Hi, a variant of "propertyNames" keyword could strip property names in Object.prototype. It could be a fast version with a key in Object.prototype check, and I'd like to use it whenever I allow additionalProperties. The reason I'm suggesting this is that currently quite often people just use JSON.parse and don't consider that if they get a malicious object such as {"toString":null} it will quite easily break downstream as some logging, string concatenation or similar will call toString on it.
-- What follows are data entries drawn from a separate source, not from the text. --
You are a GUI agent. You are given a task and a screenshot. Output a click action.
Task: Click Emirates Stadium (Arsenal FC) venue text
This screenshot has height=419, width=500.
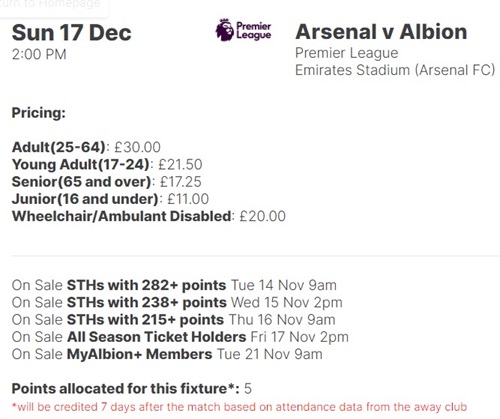395,70
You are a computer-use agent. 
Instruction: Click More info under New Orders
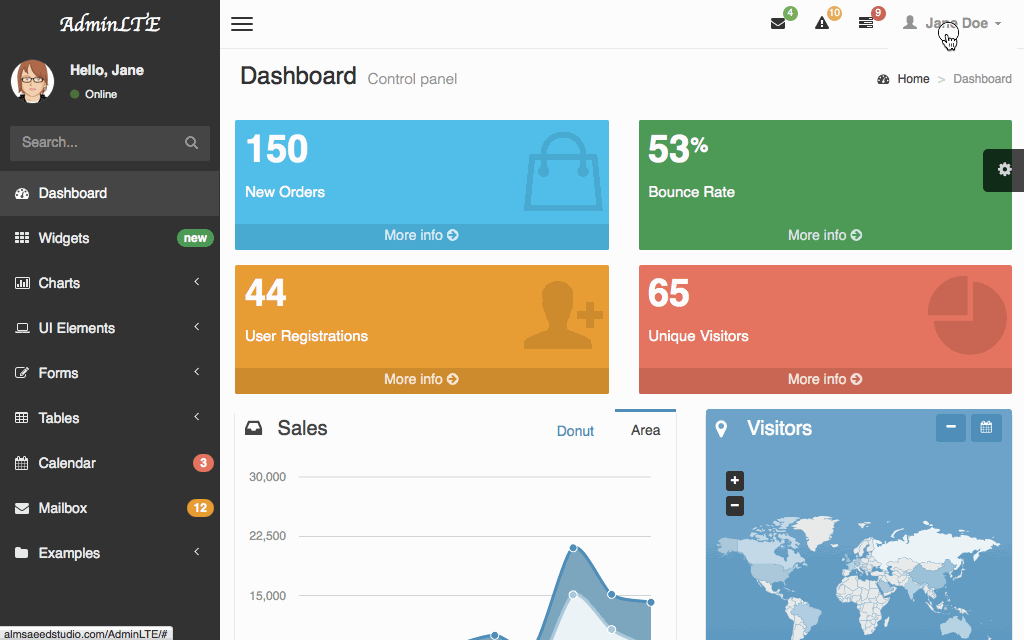421,236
Similar with other properties in Object.prototype, and it would be nice to avoid the function call in "propertyNames" with this keyword variant.

[epoberezkin]

Maybe a keyword {"prototypePropertyOf": "Object"} similar to instanceOf that checks that the string is a prototype property of this class and then you can have { "not": {"prototypePropertyOf": "Object"}}?

[epoberezkin]

And if you want to filter out some property that fail some schema validation you could: {"filterProperties": {...}} where ... could be { "not": {"prototypePropertyOf": "Object"}}.

[plievone]

That is a good idea, and maybe it could be just propertyOf so one could use Object.prototype or some other object as needed. In the meantime perhaps I'll look into implementing a custom keyword to just filter those Object.prototype properties quickly, using these keywords as a template.

[epoberezkin]

It won't work as propertyOf... the keyword value should be serialisable (e.g. a string), it can't be a reference to a prototype.